=== EXERCISE INPUTS ===
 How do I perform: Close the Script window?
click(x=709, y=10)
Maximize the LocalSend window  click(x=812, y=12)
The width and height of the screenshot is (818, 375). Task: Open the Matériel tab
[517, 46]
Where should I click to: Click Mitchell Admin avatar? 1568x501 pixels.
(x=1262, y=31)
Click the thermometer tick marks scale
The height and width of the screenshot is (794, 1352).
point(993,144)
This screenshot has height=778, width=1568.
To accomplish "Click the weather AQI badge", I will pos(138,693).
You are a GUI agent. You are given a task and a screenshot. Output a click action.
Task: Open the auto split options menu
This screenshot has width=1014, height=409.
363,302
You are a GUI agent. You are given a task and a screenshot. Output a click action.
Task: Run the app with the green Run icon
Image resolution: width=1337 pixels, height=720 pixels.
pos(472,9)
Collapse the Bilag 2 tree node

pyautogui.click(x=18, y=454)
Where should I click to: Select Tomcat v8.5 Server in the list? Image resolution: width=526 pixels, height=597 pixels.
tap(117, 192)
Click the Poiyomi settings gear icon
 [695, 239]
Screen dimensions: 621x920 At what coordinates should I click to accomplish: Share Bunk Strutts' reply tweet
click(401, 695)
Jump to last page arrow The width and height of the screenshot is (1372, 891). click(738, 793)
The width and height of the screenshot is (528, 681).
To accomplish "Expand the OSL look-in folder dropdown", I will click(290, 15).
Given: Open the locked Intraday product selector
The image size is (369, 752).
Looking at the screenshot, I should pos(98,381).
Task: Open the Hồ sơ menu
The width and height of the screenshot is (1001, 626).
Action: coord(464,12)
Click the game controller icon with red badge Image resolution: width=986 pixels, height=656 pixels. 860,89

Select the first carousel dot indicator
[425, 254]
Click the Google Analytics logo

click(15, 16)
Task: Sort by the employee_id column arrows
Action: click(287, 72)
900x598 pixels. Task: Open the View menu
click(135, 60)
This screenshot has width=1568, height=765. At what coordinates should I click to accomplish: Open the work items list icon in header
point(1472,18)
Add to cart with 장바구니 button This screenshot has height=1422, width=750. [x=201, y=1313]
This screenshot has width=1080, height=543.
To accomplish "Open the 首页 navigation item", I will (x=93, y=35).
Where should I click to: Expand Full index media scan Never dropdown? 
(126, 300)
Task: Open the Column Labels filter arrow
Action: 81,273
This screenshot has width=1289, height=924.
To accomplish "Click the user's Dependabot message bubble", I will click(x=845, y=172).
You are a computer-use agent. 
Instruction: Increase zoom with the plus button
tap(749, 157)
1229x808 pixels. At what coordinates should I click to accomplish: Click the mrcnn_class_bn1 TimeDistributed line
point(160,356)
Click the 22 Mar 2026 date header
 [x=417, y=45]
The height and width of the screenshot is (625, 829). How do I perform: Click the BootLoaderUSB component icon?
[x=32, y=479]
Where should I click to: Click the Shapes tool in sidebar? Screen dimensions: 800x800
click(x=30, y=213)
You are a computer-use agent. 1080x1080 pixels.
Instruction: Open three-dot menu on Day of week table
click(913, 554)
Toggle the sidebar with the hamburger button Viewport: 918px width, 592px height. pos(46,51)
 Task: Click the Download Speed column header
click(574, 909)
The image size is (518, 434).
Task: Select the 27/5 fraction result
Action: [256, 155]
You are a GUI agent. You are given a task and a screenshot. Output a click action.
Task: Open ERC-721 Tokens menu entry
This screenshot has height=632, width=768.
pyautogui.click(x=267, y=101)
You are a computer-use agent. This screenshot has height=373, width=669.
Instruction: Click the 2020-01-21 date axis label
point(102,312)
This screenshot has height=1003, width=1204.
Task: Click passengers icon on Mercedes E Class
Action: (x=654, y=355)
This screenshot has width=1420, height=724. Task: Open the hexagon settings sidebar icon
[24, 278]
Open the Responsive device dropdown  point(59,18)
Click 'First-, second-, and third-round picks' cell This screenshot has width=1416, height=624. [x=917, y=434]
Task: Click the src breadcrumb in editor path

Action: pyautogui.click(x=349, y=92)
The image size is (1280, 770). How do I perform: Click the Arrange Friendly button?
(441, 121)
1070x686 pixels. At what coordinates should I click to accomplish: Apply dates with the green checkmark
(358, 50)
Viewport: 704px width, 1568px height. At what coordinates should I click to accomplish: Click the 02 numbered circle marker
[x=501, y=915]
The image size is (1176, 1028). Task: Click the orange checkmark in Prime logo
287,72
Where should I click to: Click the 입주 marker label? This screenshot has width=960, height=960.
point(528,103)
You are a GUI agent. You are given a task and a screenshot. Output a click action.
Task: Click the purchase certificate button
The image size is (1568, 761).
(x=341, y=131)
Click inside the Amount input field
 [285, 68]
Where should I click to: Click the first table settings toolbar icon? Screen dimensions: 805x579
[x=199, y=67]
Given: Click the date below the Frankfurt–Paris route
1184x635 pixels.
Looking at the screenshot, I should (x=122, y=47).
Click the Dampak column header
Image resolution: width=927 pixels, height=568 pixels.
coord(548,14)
===
:: ASSIGNED TASK ::
In the lines above, find the word "will" and copy every line it occurs in.

:: RESULT OF THE TASK ::
To accomplish "Click the weather AQI badge", I will pos(138,693).
To accomplish "Expand the OSL look-in folder dropdown", I will click(290, 15).
To accomplish "Open the 首页 navigation item", I will (x=93, y=35).
To accomplish "Click the user's Dependabot message bubble", I will click(x=845, y=172).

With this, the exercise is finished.